E o plano do técnico de som aparece quando?


Esse plano aconteceu quando a gente estava esperando alguém passar, e o Danilo ficou ali captando o som ambiente daquela avenida. Como a gente estava rodando o tempo inteiro, a gente quase não se falava. Mas a gente tinha conversado muito antes, e era essa mesma a idéia. Pra mim foi muito bom filmar dessa maneira, porque no trabalho com outras pessoas eu sinto que às vezes a direção acaba dando, literalmente, uma direção muito definida pra coisa, e a gente queria experimentar uma direção mais diluída mesmo, onde cada um podia optar por uma coisa. Mas aí são pessoas em quem eu confio muito: a gente sempre trabalha junto, e são pessoas muito próximas, realmente. Danilo é meu vizinho, e o Armando é amigo de conversar todo dia. A gente ia assistindo um monte de filme, conversando, conversando, chegava à conclusão que a gente não sabia exatamente o que ia ser, não dava pra ter nenhuma certeza, e a idéia era essa mesmo: a gente conversava pra poder ficar tranqüilo diante do acaso completo. Nesse dia da passarela, a gente estava ali há algum tempo e o Armando não conseguia pegar ninguém pra conversar. Enquanto isso o Danilo estava ali captando o som. Eu vi aquilo e falei, “vou filmar esse negócio”. A galera passando, e o Danilo captando. Na hora eu senti que aquilo era um troço muito forte, agora, onde e como ia entrar, não dava pra saber. A gente queria mesmo era seguir esse fluxo, seguir pessoas pela cidade, cada um com a sua intuição, com a sua sensibilidade. Quando a gente começou a montar o filme, a partir da definição de qual seria o primeiro plano, a gente já sabia para onde aquele fluxo ia correr. Começou a se construir na edição aquele clima que um amigo meu chama de “subaquático” – eu adoro essa definição –, de um tempo, uma densidade que está ali, e eu queria construir isso. E tudo o que a gente escolheu era em nome dessa densidade, dessa unidade do filme. Claro que tem muita coisa que eu queria ter colocado no filme, e que talvez o deixassem até “mais interessante”, que tinham mais apelo. Mas quando eu colocava diálogos, por exemplo, sempre se perdia esse registro de um outro mundo, essa atmosfera “subaquática” caia muito, acabava caindo em alguma questão social, e a gente viu que não cabia.

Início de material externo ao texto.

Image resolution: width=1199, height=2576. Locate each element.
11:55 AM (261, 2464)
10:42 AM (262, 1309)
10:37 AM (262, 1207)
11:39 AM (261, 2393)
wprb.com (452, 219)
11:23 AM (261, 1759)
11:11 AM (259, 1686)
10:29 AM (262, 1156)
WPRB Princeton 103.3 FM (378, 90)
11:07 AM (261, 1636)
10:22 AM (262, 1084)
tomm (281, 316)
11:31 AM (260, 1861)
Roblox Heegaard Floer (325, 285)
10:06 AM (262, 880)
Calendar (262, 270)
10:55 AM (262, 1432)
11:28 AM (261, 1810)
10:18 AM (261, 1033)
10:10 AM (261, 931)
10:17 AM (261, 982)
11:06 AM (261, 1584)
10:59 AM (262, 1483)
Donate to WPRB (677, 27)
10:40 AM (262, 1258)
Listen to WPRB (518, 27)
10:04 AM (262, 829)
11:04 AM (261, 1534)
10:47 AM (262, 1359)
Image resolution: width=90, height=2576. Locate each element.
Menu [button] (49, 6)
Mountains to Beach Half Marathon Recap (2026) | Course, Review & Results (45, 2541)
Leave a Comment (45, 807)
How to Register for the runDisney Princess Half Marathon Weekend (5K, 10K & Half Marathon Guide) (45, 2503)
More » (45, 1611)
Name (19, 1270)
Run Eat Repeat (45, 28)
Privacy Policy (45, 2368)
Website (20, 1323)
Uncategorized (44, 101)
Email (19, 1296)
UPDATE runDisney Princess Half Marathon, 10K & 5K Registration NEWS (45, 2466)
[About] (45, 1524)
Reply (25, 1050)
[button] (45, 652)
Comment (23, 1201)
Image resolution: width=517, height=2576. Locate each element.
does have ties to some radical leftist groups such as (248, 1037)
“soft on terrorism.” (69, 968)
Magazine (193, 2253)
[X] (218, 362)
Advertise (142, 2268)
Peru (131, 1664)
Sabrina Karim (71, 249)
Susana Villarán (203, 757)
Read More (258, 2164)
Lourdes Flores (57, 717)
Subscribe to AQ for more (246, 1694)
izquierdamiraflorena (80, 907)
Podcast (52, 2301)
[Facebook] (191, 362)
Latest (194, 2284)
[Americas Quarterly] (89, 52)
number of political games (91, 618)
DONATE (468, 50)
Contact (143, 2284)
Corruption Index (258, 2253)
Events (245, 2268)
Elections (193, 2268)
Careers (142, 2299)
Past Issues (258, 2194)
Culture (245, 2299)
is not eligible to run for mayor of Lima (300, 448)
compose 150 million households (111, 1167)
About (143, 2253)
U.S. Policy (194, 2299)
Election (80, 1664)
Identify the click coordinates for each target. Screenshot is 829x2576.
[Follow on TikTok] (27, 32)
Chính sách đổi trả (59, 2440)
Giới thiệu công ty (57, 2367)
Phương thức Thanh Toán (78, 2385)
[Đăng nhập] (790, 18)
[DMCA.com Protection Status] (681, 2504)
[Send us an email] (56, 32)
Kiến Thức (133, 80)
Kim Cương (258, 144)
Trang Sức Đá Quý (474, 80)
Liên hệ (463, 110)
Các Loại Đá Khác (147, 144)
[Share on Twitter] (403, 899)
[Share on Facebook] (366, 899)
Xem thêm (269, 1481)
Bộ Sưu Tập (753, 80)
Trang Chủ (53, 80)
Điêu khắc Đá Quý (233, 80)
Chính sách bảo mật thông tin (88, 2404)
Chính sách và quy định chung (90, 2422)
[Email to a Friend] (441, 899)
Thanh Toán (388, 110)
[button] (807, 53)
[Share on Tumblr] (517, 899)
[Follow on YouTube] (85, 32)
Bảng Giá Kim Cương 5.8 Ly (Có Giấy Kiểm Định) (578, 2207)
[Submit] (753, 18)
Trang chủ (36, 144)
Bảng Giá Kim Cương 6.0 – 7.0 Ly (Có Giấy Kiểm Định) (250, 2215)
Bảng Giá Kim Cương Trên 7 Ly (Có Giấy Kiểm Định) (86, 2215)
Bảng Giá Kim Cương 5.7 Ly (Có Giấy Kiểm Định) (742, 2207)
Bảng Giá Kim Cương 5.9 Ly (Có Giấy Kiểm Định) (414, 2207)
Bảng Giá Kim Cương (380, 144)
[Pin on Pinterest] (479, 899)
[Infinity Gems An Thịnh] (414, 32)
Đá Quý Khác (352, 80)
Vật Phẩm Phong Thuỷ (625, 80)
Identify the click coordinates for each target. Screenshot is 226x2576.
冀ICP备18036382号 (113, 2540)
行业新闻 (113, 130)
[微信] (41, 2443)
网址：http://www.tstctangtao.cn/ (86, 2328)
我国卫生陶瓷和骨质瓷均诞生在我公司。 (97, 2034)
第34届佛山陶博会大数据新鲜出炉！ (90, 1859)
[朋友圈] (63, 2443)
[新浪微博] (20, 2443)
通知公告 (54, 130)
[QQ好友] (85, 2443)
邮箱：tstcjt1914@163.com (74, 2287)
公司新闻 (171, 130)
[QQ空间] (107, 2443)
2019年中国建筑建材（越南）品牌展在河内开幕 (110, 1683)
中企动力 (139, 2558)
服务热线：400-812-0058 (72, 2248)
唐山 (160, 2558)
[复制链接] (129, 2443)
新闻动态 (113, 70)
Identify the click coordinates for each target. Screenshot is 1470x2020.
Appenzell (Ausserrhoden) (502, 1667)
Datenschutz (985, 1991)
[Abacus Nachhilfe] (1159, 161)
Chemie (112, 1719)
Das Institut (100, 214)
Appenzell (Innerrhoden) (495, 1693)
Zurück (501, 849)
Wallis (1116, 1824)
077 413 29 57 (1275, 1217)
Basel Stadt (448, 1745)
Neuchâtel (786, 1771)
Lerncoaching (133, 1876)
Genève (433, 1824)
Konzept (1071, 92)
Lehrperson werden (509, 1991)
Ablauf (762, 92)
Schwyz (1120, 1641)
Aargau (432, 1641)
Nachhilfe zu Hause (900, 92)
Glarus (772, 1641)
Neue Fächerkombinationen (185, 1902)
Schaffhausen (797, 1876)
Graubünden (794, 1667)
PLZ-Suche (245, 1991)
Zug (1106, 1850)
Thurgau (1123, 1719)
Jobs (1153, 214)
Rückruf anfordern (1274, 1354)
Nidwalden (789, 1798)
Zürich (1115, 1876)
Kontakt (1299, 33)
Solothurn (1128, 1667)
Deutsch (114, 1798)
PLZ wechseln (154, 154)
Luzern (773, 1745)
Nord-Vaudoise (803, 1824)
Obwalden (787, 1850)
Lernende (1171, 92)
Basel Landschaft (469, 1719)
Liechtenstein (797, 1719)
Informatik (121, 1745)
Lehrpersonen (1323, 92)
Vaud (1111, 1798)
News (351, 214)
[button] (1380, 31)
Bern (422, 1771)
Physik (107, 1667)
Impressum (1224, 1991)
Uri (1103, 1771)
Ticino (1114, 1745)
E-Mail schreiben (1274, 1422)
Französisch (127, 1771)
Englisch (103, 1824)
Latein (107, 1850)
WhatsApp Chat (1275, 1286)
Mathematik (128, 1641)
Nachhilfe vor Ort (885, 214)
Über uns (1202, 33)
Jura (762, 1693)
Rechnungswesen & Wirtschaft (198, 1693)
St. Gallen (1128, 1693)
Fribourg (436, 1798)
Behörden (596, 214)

Essa atmosfera, a idéia de encaminhar o filme por aí, surge então na montagem, ou era algo que vocês já planejavam antes?

Tem uma coisa fundamental, uma pergunta que o Armando fez logo no começo do processo, que é: esse filme é de descoberta ou reconhecimento? Aí nós fomos assistindo um monte de filme, conversando sempre, e chegamos à conclusão que era um filme de descoberta. Tem dois planos no filme que são planos de reconhecimento, e que na maioria das vezes, quando as pessoas não sabem o que falar, elas vem falar desses planos, que são os que elas reconhecem. Um é o plano da banca de revista [num plano frontal, vemos uma banca repleta de jornais e revistas, montados de maneira a emoldurar, bem no centro do quadro, no único espaço livre, o rosto do jornaleiro], que é uma leitura sociológica fácil, e outro é aquele plano dos manequins na vitrine da loja. A descoberta tinha que ser nossa, e também de quem estava assistindo. A idéia era que a gente se desapegasse dos nossos conceitos, da nossa moral, e isso é uma das coisas que mais dificulta a recepção do filme, porque não há muito no que se apegar. Não é um filme sobre isso ou sobre aquilo, e a gente optou por isso, um filme onde não houvesse muitos conceitos a que se agarrar, onde nenhuma leitura fosse óbvia.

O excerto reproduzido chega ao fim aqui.